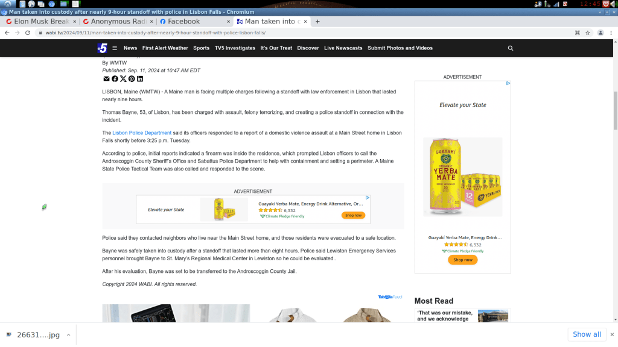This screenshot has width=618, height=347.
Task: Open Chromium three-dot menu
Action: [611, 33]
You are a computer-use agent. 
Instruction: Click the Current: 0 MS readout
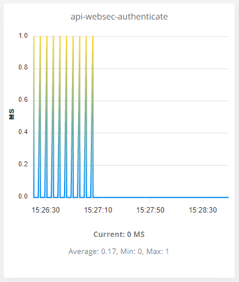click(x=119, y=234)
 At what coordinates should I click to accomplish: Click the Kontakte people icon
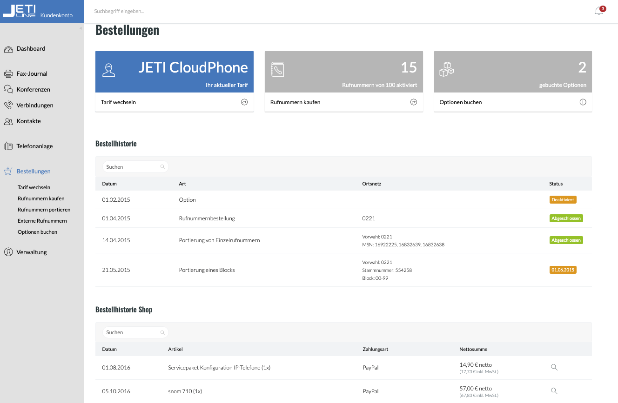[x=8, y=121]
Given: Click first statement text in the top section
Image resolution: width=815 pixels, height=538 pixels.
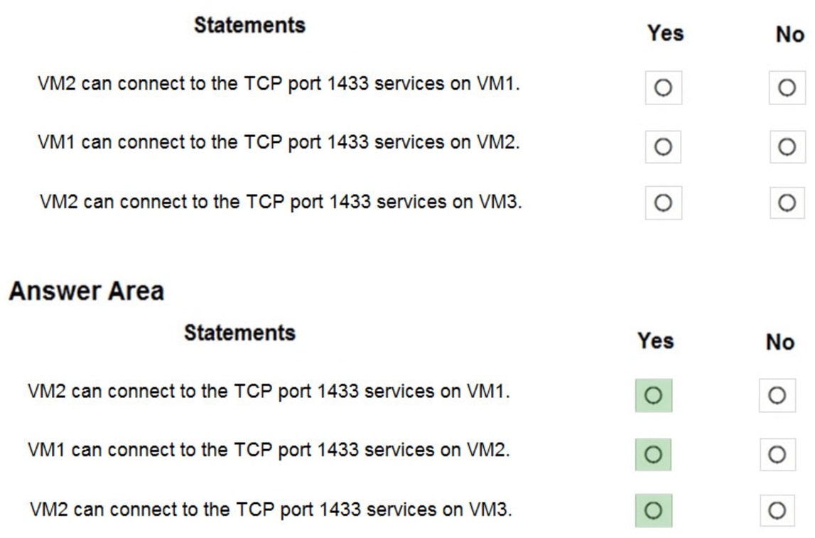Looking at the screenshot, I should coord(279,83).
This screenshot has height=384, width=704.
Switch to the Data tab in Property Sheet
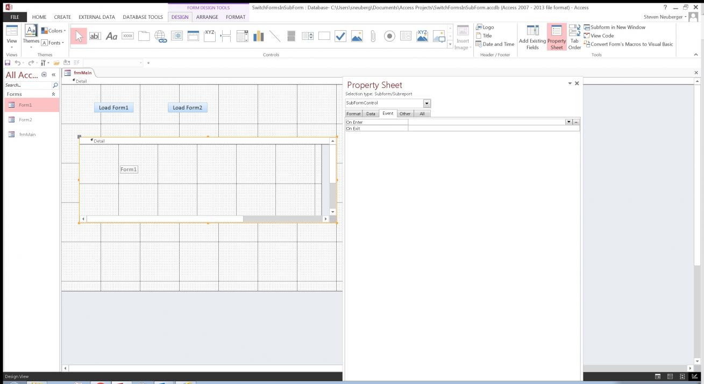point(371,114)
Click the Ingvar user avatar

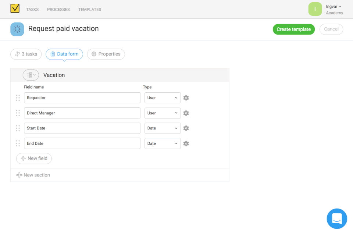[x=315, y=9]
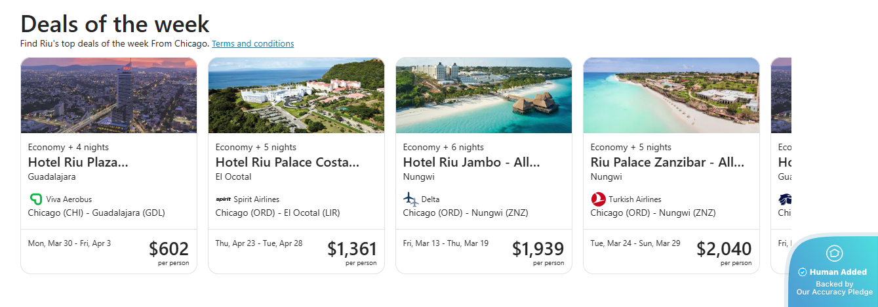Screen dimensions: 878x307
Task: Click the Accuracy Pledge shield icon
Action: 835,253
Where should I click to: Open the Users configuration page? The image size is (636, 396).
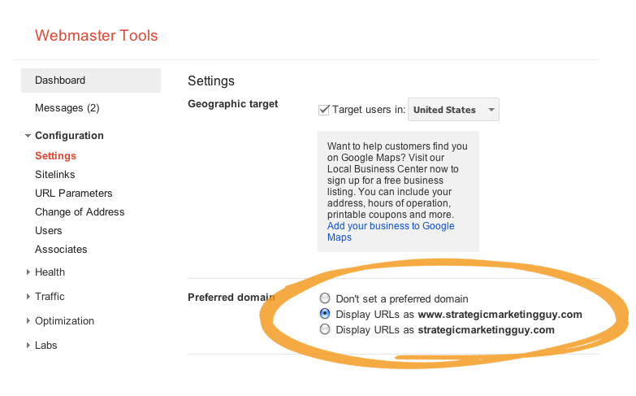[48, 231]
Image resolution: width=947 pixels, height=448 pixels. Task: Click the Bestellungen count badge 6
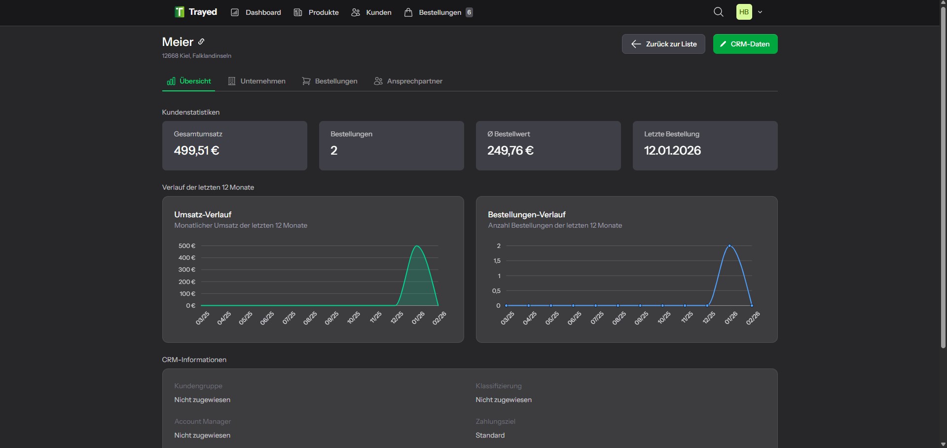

------------------------------------

▶ _Goal of the exercise_: If a line falls between the one containing "This screenshot has height=384, width=704." and the last line of the entries above, both included, reproduce it exactly; leave the pictures out.

▶ _Solution to this task_:
This screenshot has height=384, width=704.
Switch to the Data tab in Property Sheet
point(371,114)
Click the Ingvar user avatar

[x=315, y=9]
Screen dimensions: 878x307
Task: Click the Accuracy Pledge shield icon
Action: 835,253
Where should I click to: Open the Users configuration page? The image size is (636, 396).
[48, 231]
Image resolution: width=947 pixels, height=448 pixels. Task: Click the Bestellungen count badge 6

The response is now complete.